Série d'exercices —
a) D'après le texte cité sur les tableaux de Poussin, pour qui ce thème très rare a-t-il été peint en 1648 ?
b) Recopiez sans rien changer, dans les enregistrements, tout ce qui va de la ligne contenant « Screen dimensions: 1007x800 » jusqu'à la fin des enregistrements, ces deux bouts compris. Laissez les images de côté.

--- Texte cité ---

Une raison plus profonde tient peut être au couple particulier de ces deux évangélistes parmi les quatre : tandis que Marc et Luc ont comme symboles des animaux qui marchent (le Lion et le Taureau), ils ont quant à eux des êtres qui volent :
- Matthieu a pour symbole un ange à figure d’homme : selon Saint Jérôme, c’est parce qu’il insiste surtout, dans son évangile, sur l’humanité du Christ.
- Quant à Jean, si son symbole est l’Aigle qui vole plus haut et voit tout, c’est parce qu’il insiste au contraire sur sa divinité.
Raison pour laquelle, peut être, le paysage derrière Matthieu nous montre une ville aux pieds d’une tour, et celui derrière Jean un temple à côté d’un obélisque.
Paysage avec les funérailles de Phocion
Poussin, 1648, Cardiff, Musée national du Pays de Galles
Paysage avec les cendres de Phocion
Poussin, 1648, Walker Art Gallery, Liverpool
Ce thème rarissime a été illustré en 1648 pour un des collectionneurs de Poussin, le marchand de soie lyonnais Sérisier. Phocion était un homme d’état athénien du IVe siècle av. J.-C. qui fut accusé injustement de trahison, condamné à s’empoisonner, et interdit de sépulture dans la cité.

--- Lignes d'entrée ---

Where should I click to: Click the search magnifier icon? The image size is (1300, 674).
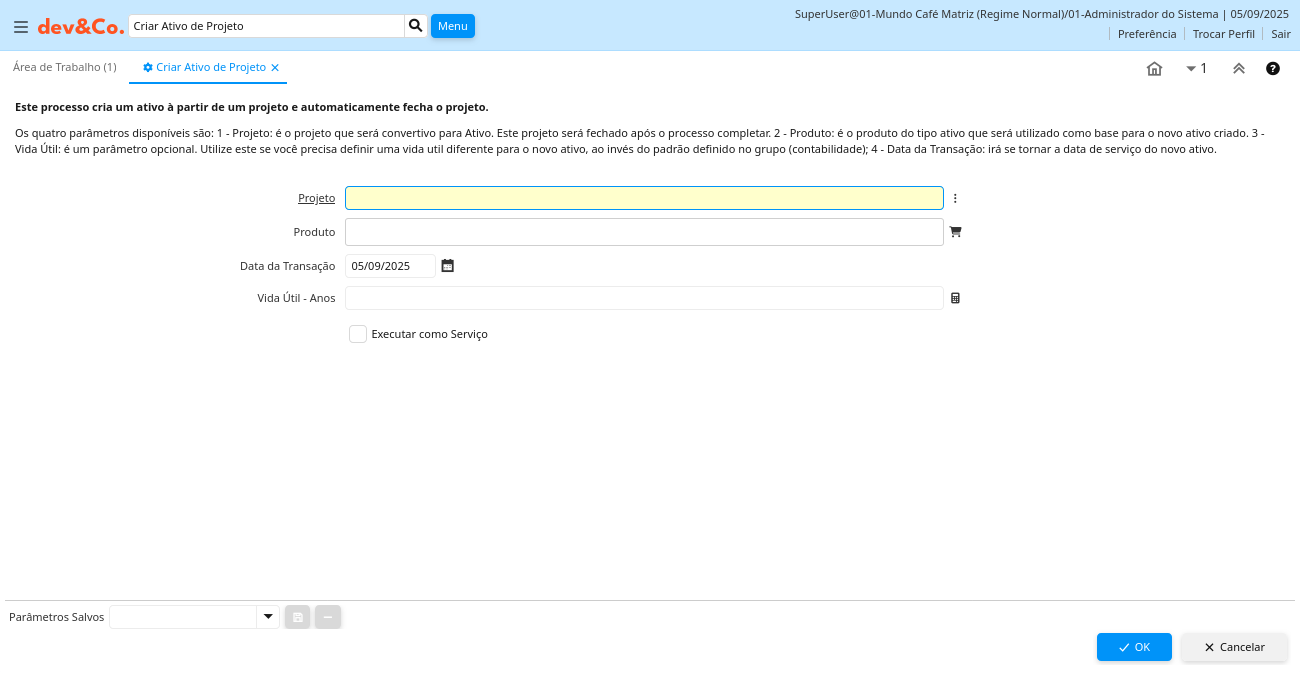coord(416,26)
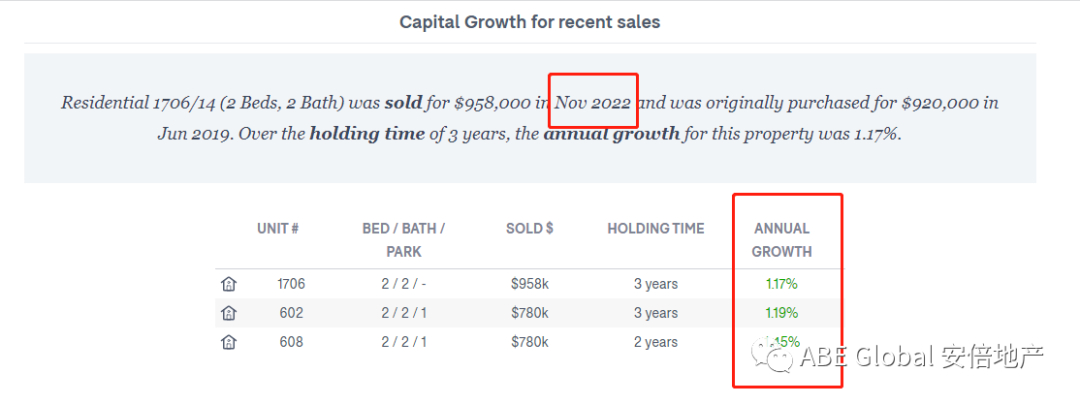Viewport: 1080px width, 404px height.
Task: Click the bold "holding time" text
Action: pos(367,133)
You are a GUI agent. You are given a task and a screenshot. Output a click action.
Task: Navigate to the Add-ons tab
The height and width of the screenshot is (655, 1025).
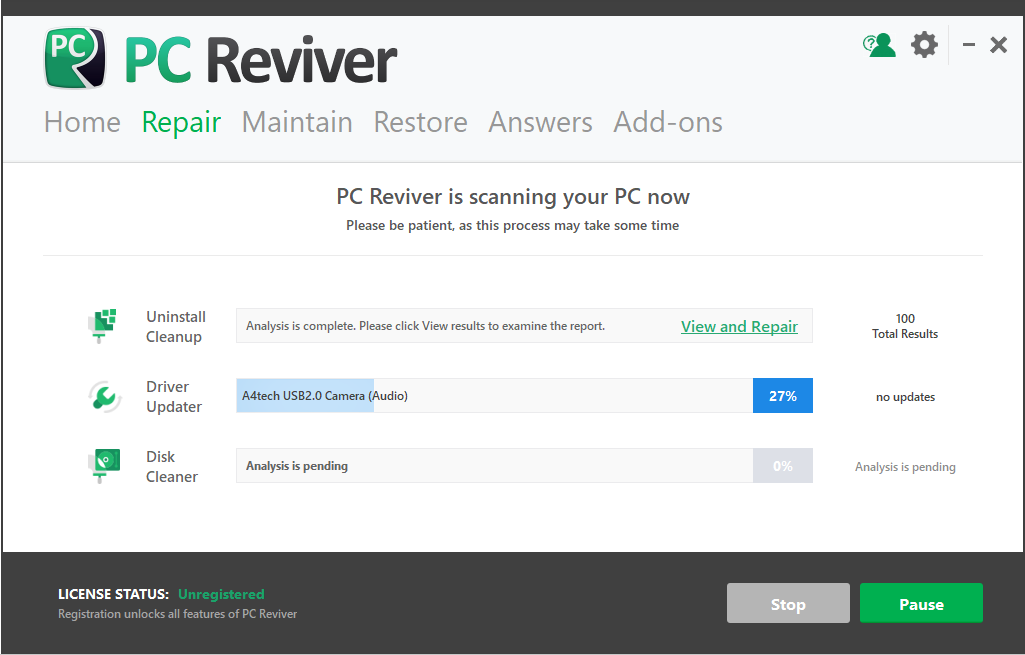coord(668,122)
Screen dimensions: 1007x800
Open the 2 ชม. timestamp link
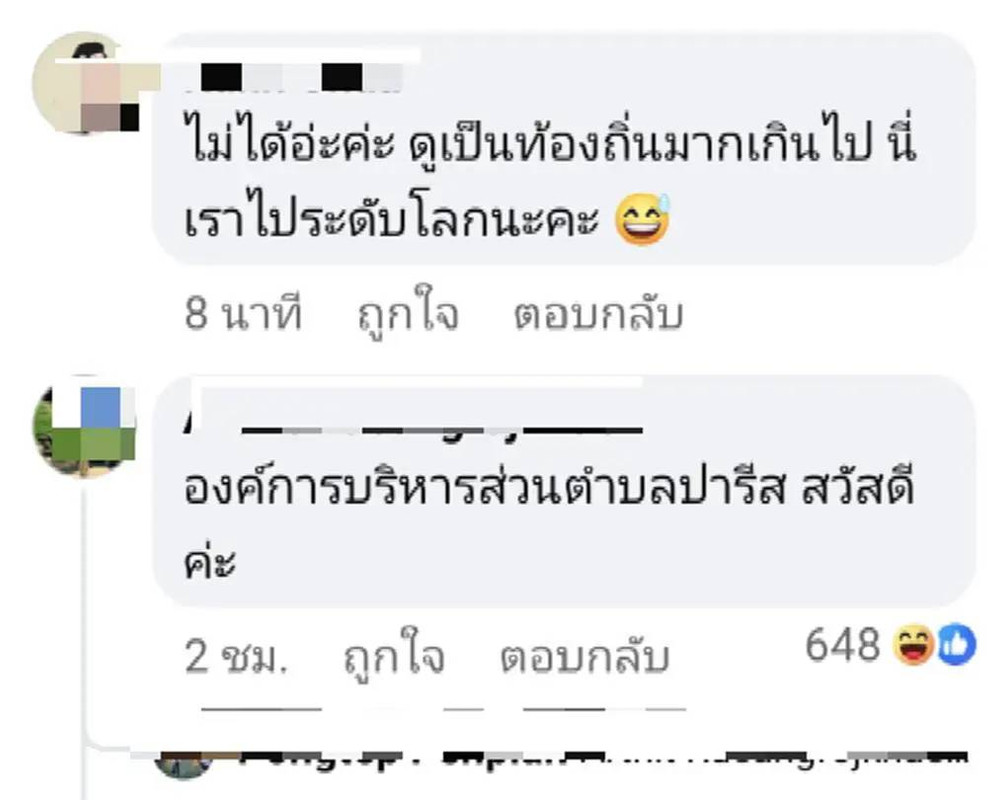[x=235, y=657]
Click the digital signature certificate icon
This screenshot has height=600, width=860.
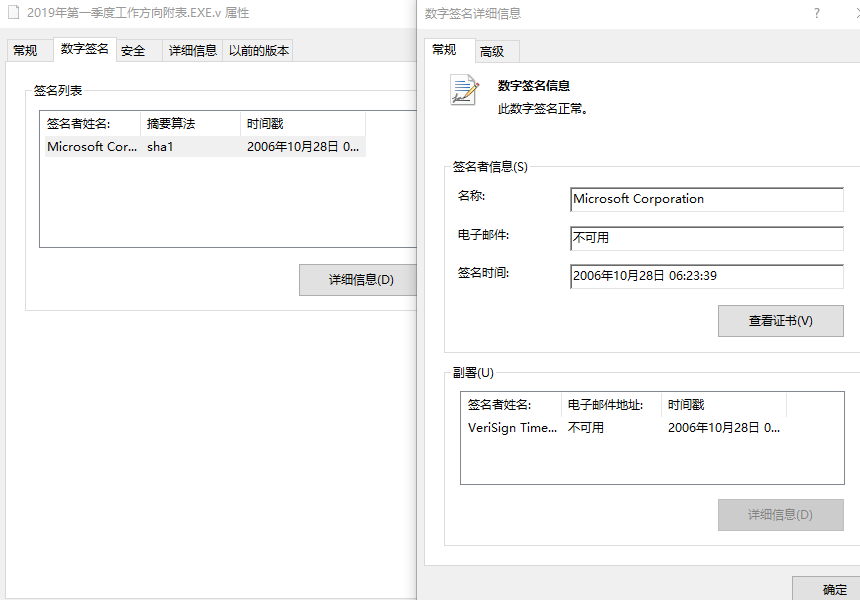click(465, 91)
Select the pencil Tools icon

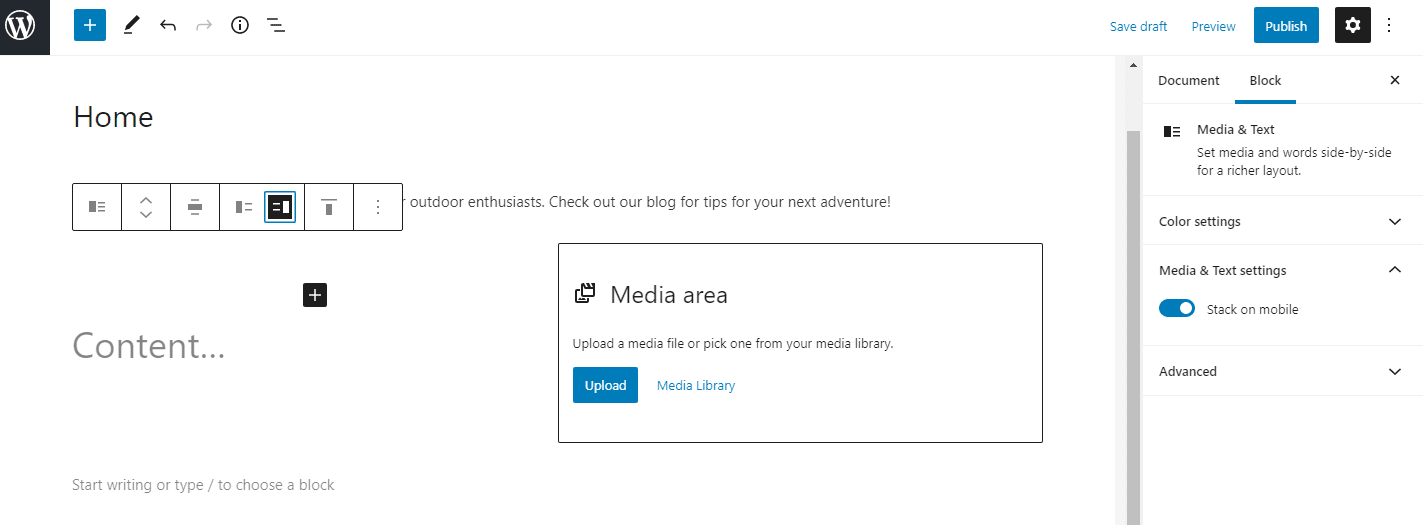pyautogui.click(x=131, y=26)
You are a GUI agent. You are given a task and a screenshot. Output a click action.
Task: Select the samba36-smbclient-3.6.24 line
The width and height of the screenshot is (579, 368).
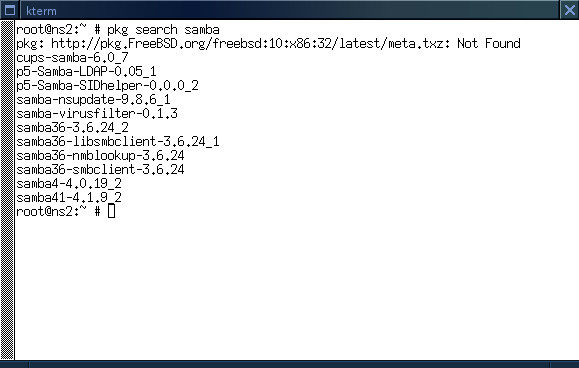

---

Corrigé des exercices —
a) Pour Sérisier, un marchand de soie lyonnais qui faisait partie des collectionneurs de Poussin.

b)
Screen dimensions: 1007x800
Open the 2 ชม. timestamp link
[x=235, y=657]
Click the digital signature certificate icon
This screenshot has height=600, width=860.
click(465, 91)
Select the pencil Tools icon

pyautogui.click(x=131, y=26)
You are a GUI agent. You are given a task and a screenshot. Output a click action.
Task: Select the samba36-smbclient-3.6.24 line
The width and height of the screenshot is (579, 368).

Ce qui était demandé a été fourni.